El estilo que Gilliam imprime en Doce monos es similar al que ya había mostrado en Brazil (1985). Los encuadres y movimientos de cámara son poco ortodoxos, casi esquizofrénicos, reflejando el desequilibrio mental que los viajes en el tiempo producen en el protagonista. El diseño de producción es exquisito, como es costumbre en los filmes del ex Python, aunque hay argumentos para asegurar que Doce monos es una película atípica en la filmografía de Gilliam.

Si bien hay elementos recurrentes en su estilo, este filme es un poco más “realista” y se aleja de la fantasía que impregna la mayoría de sus películas. Doce monos muestra un 1996 donde el final se siente cerca, aunque nadie parece percibirlo. La sociedad está ensimismada en la ciencia, el consumismo y la tecnología. En las ciudades hay violencia y el hombre no tiene respeto por la vida, ya sea humana o animal. Gilliam hace parecer justificable que alguien desee (y ejecute) nuestra extinción.

Además de la trama, Doce Monos parece tomar de La Jetée la simpleza y austeridad con la que se cuenta una historia tan compleja como ésta. Si bien se nota un gran trabajo en la ambientación, no es una película de ciencia ficción que dependa en demasía de los efectos especiales. El futuro de Doce Monos es totalmente verosímil y coherente si suponemos que el apocalipsis llegó en 1996 y después de eso no hubo mucho hacia dónde avanzar: es como una versión desgastada del presente que se vivía en aquél año.

twelvemonkeys

A James Cole lo persigue el mismo sueño recurrente que al hombre de La Jetée. Un aeropuerto, la muerte de un hombre y la cara de una mujer. Esa mujer es Kathryn Railly (Madeleine Stowe), psiquiatra a quien conoce en su primer viaje al pasado y de quien posteriormente se enamora. También está Jeffrey Goines (Brad Pitt), enfermo mental y líder del Ejército de los 12 monos. Willis, Stowe y Pitt conforman un trío actoral que da solidez y naturalidad a la puesta en escena de Gilliam.
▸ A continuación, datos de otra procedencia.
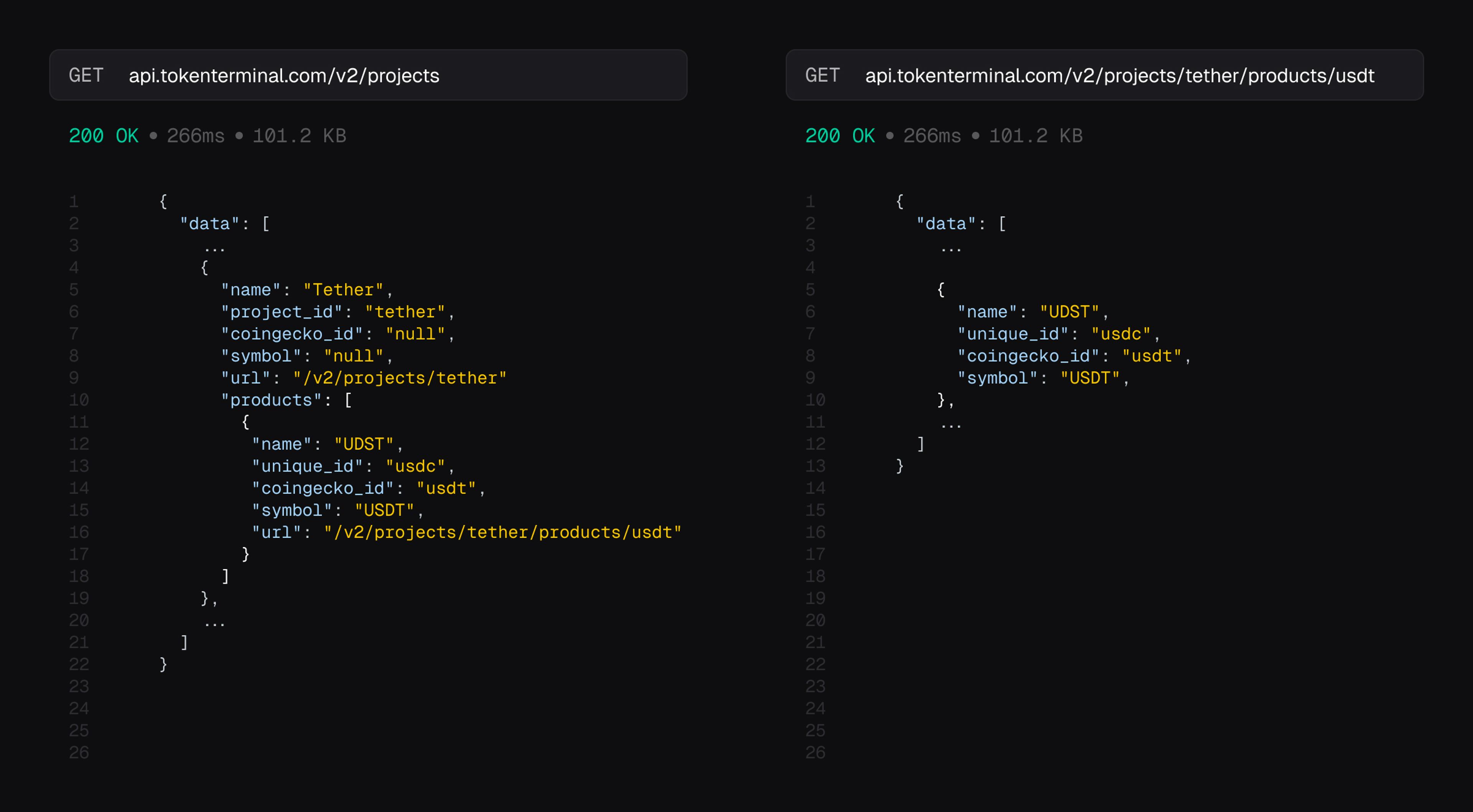Click the GET method label in left panel
Screen dimensions: 1473x812
point(86,76)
Bruce Willis se muestra más que convincente como un hombre que tiene que lidiar con el gran peso de vivir en dos épocas diferentes y mantenerlas separadas —con no muy buenos resultados—. Cuando ve el sol o respira el aire no contaminado de 1996, lo hace como lo haría un niño que está descubriendo el mundo. Mención aparte merece la actuación de Brad Pitt —con todo y bizcos— como un loco que parece más cuerdo y sensible ante los problemas del mundo que la mayoría de la sociedad, la cual le valió un Globo de Oro como Mejor Actor de Reparto.

La tremenda visión de Gilliam está respaldada por el excelente guion de David y Janet Peoples. Doce Monos no es sólo un relato de ciencia ficción: es también un ensayo sobre la locura. Obviamente, nadie cree las advertencias de James Cole sobre el holocausto que le espera a la humanidad. ¿Y qué pasa cuando todos te dicen que estás loco? ¿Terminas por creértela? Doce Monos no es una película sobre salvar al mundo: es la tragedia de James Cole, el hombre que, aun conociendo el horrible futuro, no puede evitar que suceda.